* [PAGE TEXT]:
┌──
TO
LOUISA GARRETT ANDERSON
‘Bold, cautious, true and my loving comrade’

TO THE WOMEN’S HOSPITAL CORPS

Dear Fellow Members—This little book has been written for you and for your pleasure.

Your work was too good to be left unrecorded; and though in these pages I have said little in praise, yet if you will read between the lines you will find there a very genuine affection for each one of you, and admiration and pride for your courage and endurance. I ask you to accept Women as Army Surgeons in memory of ‘Endell Street.’

FLORA MURRAY.

PREFACE

This record of the work of the Women’s Hospital Corps in France, and especially at the Military Hospital, Endell Street, is a valuable contribution to the literature of the Woman Movement. Dr. Flora Murray and Dr. Garrett Anderson made history at Endell Street. Through their initiative, endeavour, and efficiency they opened the doors to further fields of opportunity for women physicians and surgeons, and not only for medical women, but for all women who are setting out, or have already set out to conquer fresh territory. We owe them a debt of gratitude, the recognition of which will become even more accentuated as the years go on.

It would be difficult to put into words the pride with which the members of the Women’s Hospital Corps served their country in the Great War under the only woman Lieutenant-Colonel in the British Army. For this was the rank of Dr. Flora Murray when acting as Doctor-in-Charge at the Military Hospital, Endell Street. The War Office withheld from her both the title and the outward and visible signs of authority. But the position, with its responsibilities, pains, and penalties, was hers, and it is well known how she and the Chief Surgeon, Dr. Louisa Garrett Anderson, rose to the demands of the occasion.
└──
* [EXTRACTED MATERIAL]:
┌──
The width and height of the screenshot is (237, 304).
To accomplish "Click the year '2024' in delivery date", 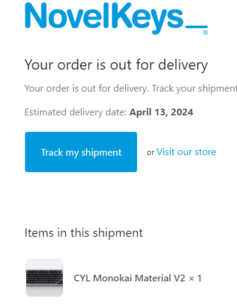I will pos(182,112).
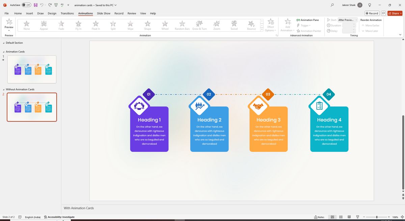Select the slide thumbnail under Animation Cards
The image size is (405, 221).
32,69
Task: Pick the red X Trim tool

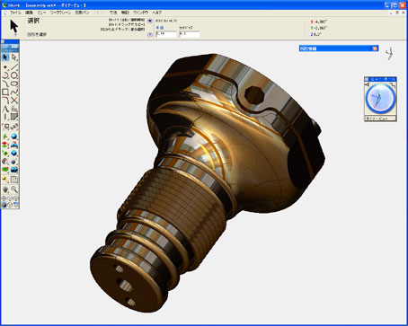Action: (14, 101)
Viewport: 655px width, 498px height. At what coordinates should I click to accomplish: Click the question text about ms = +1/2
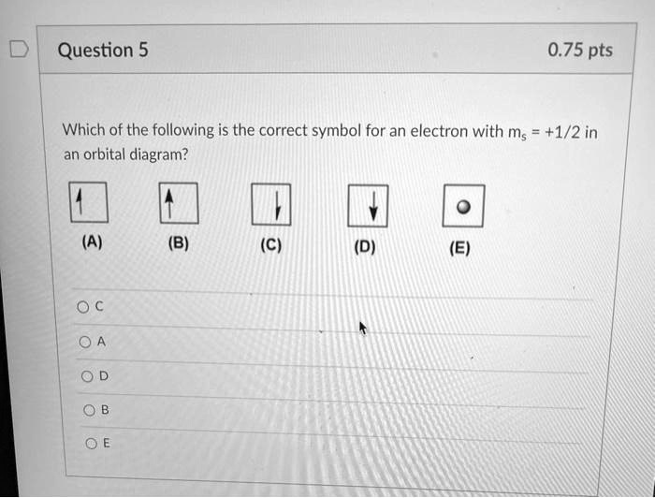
└──
* [EXERCISE SET]:
[1] From the Women's Hospital Corps text, return the passage starting at "Your work was" and ending at "FLORA MURRAY.", copied word for word.
[2] Resume the Women's Hospital Corps text after its last sentence, continuing in the same style.

* [RESPONSES]:
[1]
Your work was too good to be left unrecorded; and though in these pages I have said little in praise, yet if you will read between the lines you will find there a very genuine affection for each one of you, and admiration and pride for your courage and endurance. I ask you to accept Women as Army Surgeons in memory of ‘Endell Street.’

FLORA MURRAY.

[2]
It is only on reading these pages that many of us who worked with them at Endell Street will realise even partially the difficulties and anxieties through which they passed during the four years and more that the Hospital remained open. They had a double responsibility all through: firstly, for the lives and welfare of the soldiers entrusted to their care, and secondly, for the demonstration of women’s efficiency and vindication of the confidence placed in their professional and administrative abilities. If they had failed to satisfy the Authorities even in the slightest detail, there is not much doubt but that the charge of the Hospital would have been handed over to a man, and that more than one military official would have had the joy and triumph of saying: ‘There—I told you so. The women have failed medically and administratively, and have been unable to maintain discipline.

But the opportunity did not occur. The weeks, the months, the years went on. Thousands of soldiers poured in and out of that Hospital. A year after Armistice found it still open. The women had succeeded—not failed, and had set a living example of what trained and disciplined women could do in the service of their country.